“Shoot me, I tell you. That’s your trade. Listen closely: the head of a family is never really the head of a family. An assassin is never really an assassin. They play at it, you understand. While a dead man is really dead. To be or not to be, eh? You see what I mean. There’s nothing I can be but a corpse under six feet of earth. The rest, I tell you, is clowning. And this too is clowning. All of it! All that I said here. Maybe you think that I’m desperate? Not at all: I’m acting out the comedy of despair.”
Jean-Paul Sartre
(Dirty Hands)
At the moment, I have been reading the Reprieve, but I’m kind of disappointed. I think I expect too much of Sartre whenever I read him, which is not right. And the thing is…Sarte has never disappointed like Aeschylus. Oh God he was a thorough disappoint! I still don’t have the courage to read him again even after 5 years.

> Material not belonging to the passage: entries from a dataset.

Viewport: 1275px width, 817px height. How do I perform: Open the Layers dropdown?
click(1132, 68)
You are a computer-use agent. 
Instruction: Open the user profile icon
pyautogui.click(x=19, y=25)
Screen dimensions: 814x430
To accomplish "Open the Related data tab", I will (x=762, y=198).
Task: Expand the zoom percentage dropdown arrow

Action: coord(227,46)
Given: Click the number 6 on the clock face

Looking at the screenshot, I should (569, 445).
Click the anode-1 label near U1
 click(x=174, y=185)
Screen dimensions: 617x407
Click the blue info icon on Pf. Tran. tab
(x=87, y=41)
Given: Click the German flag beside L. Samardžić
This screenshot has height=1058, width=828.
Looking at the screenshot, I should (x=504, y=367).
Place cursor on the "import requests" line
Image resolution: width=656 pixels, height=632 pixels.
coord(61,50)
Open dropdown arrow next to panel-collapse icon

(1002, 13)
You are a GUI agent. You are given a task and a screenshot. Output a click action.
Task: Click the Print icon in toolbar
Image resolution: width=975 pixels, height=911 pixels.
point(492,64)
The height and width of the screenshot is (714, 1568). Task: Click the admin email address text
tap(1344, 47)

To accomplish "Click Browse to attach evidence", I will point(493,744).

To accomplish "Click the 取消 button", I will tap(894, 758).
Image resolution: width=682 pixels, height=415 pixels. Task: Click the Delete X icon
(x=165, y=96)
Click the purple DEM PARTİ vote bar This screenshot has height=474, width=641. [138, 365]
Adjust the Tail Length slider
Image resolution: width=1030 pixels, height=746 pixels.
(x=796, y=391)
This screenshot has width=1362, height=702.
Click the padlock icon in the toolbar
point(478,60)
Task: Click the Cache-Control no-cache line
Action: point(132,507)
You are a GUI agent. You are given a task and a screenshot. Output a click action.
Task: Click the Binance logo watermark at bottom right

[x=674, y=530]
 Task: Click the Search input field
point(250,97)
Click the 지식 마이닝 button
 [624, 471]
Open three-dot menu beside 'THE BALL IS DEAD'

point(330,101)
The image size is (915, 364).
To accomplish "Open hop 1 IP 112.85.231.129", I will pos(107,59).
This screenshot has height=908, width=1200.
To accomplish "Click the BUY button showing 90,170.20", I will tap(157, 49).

But then I thought of going through this play once again. Dirty Hands is one of my favourites. It’s a political drama set during World War 2 & you can’t ignore Hugo’s character. But I don’t think everyone can understand him. He abandoned his family & class & yet he had to hear crap that he didn’t know what it’s like to hungry. He was deceived by the party as well.
At one point, Hugo says:
“It’s an idiotic story, like all stories. If you look at it from a distance, everything holds together, more or less; but if you get up close to it, it busts apart. One action is over too quickly. It seems to happen almost spontaneously & you don’t know whether you did it because you wanted to or because you couldn’t hold it back.”
Jean-Paul Sartre
Dirty Hands is actually the kind of play that not only makes you think, but you can actually go ahead than that & you would know it only if you have done that. They say once you start thinking, there's no going back. That's superb, but I think it's more fun when we go further than what we have been doing. However, it's altogether another thing that people prefer following rather than thinking at all.